Q4. Tra politiche e pratiche di rigenerazione
La rigenerazione sostenibile dei complessi abitativi in cui è sfuggito in modo apparentemente irrimediabile il controllo della legalità può essere demandata alla convergenza locale di una pluralità di politiche (sociali, di sicurezza personale, edilizie, ambientali, mobilità, opere pubbliche e servizi collettivi), con l’invenzione di nuovi modelli di gestione partecipata in grado di favorire la mobilitazione individuale e la gestione positiva dei conflitti interindividuali? Oppure è una questione da affrontare soprattutto con politiche top down di regolazione sociale e di sicurezza urbana, laddove non è possibile confidare realisticamente sulle disponibilità individuali e sul capitale sociale e sul capitale umano locale troppo condizionato dalla criminalità?
In altri termini, il recupero di queste aree di elevata criticità può diventare tema di progetto urbano flessibile e aperto alla partecipazione, o è una questione da affrontare soprattutto con politiche di sviluppo locale e di sicurezza pubblica eterodirette?

Non credo molto alla partecipazione, a meno che partecipare voglia dire prendere parte a una decisione. Ma di solito non è così. Alla chiacchiera infinita non segue quasi mai una decisione che viene invece presa in altre sedi e da altre persone. Né sono favorevole però a modelli di gestione calati completamente dall’alto, non fosse altro che per il fatto che questo Paese non è in grado di fornire una classe dirigente all’altezza dei compiti. Non a caso la tanto sbandierata crisi in cui versa ha origine, più che nell’economia e nella finanza, nel fallimento delle sue élite.
Né dal basso né dall’alto, dunque. Ma allora da dove dovrebbe partire l’azione del progetto? Intanto dalla sua autonomia, che non vuol dire astrazione dal mondo che lo circonda, ma capacità di funzionare come un dispositivo della ragione che contiene dentro di sé sia la contingenza di una società del consumo (e dunque la possibilità sempre presente della distruzione delle sue premesse e del suo fondamento), sia la capacità di fronteggiare, con i suoi strumenti, l’accelerazione dei fenomeni urbani e il rapido succedersi dei cambiamenti. E se è vero che l’ordine che pretende un progetto sembra irraggiungibile perché il conflitto è costitutivo dell’esperienza metropolitana, è altrettanto vero che proprio qui, nel disordine e nella sconnessione, che l’istanza stessa del progetto e della sua rappresentazione ha origine e si costituisce. E questo non può avvenire in assenza della ricerca e della produzione di teoria, proprio perché non è il luogo a dover trasmettere al progetto un significato: al contrario è il progetto che deve assegnare senso e valore a un luogo. Le dissonanze, le disarmonie, i dissidi che attraversano il territorio e le relazioni sociali che lo disegnano si devono riflettere nella creazione del progetto stesso che li scompone e li ricompone, con il massimo di autonomia, nella tensione di una ricerca che é di architettura o di urbanistica prima ancora di situarsi nelle finalità della comunicazione e dello spettacolo.

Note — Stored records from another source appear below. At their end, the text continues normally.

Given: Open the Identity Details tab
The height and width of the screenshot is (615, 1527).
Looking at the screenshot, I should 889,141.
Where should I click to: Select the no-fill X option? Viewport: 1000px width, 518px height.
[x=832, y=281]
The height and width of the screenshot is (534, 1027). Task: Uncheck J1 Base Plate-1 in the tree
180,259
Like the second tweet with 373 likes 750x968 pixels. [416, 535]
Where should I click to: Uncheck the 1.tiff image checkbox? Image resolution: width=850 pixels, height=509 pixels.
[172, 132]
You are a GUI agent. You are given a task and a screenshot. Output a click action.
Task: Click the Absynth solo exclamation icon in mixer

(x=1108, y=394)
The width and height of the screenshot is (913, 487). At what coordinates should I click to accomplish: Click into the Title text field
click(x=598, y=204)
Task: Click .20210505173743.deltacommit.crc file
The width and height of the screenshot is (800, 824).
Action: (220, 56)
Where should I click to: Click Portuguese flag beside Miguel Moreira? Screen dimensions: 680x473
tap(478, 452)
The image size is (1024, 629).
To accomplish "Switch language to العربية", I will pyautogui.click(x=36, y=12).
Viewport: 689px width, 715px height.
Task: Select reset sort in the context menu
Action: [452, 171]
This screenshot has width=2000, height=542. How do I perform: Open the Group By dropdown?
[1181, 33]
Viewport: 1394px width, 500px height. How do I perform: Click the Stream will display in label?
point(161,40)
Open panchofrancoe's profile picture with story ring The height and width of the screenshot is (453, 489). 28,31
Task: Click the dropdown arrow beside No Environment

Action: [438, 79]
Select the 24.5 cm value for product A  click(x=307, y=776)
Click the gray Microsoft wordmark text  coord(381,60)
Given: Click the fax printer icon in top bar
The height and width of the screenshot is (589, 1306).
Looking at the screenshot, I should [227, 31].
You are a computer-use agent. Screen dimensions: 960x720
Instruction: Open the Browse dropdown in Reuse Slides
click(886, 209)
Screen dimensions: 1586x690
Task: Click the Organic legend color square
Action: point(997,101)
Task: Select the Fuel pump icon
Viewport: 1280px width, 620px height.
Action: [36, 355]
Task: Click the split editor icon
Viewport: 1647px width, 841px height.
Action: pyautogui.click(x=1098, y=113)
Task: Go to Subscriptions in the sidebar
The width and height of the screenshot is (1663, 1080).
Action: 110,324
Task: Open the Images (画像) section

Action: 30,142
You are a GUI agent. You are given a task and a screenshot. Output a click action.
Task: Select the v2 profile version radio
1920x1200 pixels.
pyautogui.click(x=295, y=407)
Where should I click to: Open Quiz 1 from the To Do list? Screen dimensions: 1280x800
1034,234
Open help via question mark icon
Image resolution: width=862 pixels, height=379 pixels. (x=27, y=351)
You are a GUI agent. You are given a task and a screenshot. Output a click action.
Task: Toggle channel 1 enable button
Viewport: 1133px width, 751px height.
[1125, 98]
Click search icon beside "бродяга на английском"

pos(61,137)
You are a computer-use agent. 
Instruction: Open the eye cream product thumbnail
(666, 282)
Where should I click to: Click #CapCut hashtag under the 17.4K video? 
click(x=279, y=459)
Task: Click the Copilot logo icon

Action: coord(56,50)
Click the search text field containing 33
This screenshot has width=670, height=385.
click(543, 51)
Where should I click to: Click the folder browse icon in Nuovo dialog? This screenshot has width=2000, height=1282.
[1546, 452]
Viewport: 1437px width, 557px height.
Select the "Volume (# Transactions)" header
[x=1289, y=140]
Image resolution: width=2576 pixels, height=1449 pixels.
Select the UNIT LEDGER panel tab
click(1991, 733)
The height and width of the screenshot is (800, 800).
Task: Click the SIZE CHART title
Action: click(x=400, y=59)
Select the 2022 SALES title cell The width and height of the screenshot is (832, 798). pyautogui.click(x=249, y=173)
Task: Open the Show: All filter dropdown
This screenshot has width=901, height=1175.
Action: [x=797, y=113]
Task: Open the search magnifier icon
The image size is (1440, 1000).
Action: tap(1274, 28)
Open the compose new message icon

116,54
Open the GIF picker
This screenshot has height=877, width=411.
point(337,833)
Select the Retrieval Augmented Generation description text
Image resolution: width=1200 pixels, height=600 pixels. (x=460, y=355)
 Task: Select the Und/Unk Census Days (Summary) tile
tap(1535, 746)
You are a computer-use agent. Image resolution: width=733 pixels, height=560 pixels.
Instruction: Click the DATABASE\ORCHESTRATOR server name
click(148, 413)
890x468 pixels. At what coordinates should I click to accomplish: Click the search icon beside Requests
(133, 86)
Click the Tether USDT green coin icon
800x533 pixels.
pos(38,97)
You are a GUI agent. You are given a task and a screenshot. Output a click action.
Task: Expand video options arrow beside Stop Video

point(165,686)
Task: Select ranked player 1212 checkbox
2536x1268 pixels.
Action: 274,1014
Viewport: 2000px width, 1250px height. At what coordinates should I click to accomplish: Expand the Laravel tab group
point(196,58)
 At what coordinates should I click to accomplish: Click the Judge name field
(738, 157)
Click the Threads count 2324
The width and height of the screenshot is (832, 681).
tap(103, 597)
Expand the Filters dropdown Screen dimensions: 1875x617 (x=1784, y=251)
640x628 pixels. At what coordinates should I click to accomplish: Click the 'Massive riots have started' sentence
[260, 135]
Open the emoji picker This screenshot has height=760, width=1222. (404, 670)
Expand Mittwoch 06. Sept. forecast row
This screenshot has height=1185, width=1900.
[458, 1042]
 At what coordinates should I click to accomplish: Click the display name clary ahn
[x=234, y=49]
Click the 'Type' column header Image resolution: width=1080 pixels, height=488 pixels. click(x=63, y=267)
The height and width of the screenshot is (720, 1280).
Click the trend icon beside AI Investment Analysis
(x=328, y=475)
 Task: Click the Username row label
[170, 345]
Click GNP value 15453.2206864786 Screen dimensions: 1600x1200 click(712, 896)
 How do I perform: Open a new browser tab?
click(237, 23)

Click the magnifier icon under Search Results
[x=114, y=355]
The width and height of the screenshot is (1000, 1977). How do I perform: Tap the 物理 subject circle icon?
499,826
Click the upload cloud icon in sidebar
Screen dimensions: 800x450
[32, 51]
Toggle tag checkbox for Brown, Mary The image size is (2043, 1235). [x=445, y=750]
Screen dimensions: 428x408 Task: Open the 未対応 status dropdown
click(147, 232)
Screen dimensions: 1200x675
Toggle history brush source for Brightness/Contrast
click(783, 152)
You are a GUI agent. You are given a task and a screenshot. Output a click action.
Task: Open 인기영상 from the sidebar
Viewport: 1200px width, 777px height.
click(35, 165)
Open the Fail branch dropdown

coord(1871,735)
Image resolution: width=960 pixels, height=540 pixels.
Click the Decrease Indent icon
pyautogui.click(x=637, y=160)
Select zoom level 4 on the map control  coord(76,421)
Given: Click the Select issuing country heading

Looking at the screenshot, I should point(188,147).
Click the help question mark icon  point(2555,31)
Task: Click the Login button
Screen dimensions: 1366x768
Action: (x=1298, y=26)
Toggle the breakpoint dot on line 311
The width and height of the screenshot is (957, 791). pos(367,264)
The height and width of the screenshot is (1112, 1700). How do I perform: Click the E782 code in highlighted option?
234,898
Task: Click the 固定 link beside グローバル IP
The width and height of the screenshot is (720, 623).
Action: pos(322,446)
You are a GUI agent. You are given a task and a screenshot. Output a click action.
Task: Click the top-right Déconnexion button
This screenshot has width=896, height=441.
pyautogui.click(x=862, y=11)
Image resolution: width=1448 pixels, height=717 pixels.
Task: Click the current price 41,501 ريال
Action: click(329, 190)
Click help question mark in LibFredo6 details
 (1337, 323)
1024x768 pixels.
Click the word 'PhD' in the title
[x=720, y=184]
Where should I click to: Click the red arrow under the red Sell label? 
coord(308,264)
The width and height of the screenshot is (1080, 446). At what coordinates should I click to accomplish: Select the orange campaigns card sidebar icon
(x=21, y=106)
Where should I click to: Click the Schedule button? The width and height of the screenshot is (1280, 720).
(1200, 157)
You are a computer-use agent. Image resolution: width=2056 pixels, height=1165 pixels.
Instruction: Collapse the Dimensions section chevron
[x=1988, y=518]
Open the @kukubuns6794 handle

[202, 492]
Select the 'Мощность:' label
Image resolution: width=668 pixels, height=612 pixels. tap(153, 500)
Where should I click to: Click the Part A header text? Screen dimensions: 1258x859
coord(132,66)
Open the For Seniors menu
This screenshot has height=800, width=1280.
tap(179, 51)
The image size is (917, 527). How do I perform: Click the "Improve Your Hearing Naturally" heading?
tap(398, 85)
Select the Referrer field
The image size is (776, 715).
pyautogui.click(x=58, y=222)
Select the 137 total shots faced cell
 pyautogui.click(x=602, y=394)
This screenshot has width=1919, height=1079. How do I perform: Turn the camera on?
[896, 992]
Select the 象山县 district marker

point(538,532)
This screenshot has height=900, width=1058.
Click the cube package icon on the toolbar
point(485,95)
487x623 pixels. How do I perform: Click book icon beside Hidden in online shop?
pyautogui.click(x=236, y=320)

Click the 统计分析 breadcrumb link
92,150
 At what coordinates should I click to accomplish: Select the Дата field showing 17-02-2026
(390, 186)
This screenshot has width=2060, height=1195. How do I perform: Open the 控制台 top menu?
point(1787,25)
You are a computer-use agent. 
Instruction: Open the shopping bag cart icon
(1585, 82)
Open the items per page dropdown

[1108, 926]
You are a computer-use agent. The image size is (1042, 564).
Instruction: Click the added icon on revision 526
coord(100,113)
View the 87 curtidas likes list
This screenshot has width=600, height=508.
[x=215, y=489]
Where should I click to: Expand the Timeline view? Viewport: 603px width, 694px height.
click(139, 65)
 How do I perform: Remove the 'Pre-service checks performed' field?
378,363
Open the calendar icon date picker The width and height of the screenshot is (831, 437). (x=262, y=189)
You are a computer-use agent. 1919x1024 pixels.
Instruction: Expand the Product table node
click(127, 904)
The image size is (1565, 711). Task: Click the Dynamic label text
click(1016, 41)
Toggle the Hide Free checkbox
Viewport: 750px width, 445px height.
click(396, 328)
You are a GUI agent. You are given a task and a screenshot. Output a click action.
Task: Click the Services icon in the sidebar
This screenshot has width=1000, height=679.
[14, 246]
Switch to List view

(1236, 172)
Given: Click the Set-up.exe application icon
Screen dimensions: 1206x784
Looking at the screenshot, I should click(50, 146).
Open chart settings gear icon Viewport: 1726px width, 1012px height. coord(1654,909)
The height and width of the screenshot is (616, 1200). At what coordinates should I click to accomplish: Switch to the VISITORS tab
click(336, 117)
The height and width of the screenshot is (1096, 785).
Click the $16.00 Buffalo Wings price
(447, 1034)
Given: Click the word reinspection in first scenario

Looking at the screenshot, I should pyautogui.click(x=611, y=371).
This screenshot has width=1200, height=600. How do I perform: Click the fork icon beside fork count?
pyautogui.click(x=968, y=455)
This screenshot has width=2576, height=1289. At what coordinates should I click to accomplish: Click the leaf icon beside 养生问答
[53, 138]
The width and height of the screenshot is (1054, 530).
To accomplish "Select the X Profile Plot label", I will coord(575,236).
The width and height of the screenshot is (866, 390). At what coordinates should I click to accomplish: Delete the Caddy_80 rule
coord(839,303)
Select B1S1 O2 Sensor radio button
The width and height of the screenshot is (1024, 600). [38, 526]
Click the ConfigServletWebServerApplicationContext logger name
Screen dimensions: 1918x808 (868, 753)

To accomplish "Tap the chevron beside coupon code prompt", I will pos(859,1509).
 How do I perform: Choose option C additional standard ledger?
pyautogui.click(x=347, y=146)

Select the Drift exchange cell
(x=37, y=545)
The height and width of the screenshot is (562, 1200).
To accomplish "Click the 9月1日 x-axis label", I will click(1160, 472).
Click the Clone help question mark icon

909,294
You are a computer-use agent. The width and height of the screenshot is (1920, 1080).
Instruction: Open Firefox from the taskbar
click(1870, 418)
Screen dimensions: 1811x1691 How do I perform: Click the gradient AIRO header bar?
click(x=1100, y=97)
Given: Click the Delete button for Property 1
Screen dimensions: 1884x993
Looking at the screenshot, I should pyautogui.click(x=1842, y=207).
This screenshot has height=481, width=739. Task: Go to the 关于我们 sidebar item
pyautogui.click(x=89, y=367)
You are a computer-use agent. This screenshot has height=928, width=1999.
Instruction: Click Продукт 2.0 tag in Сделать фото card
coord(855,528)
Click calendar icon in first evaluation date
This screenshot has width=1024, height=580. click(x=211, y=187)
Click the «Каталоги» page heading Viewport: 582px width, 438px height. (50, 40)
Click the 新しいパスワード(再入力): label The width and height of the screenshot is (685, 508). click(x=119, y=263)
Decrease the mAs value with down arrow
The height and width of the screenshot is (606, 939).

Nemica del progetto non è questa società del consumo. Nemici sono i tentativi del mercato che per governarla produce il fenomeno della spettacolarizzazione e la sindrome della sicurezza, per cercare di rinchiuderla in qualche recinto lontano dalla realtà. Magari dentro una ‘nuvola’, perchè come scriveva Baudelaire che amava le nuvole: “le nuvole passano... laggiù... laggiù... le nuvole meravigliose!” 
E come sappiamo qualche architetto si è fatto docile strumento di questo tentativo.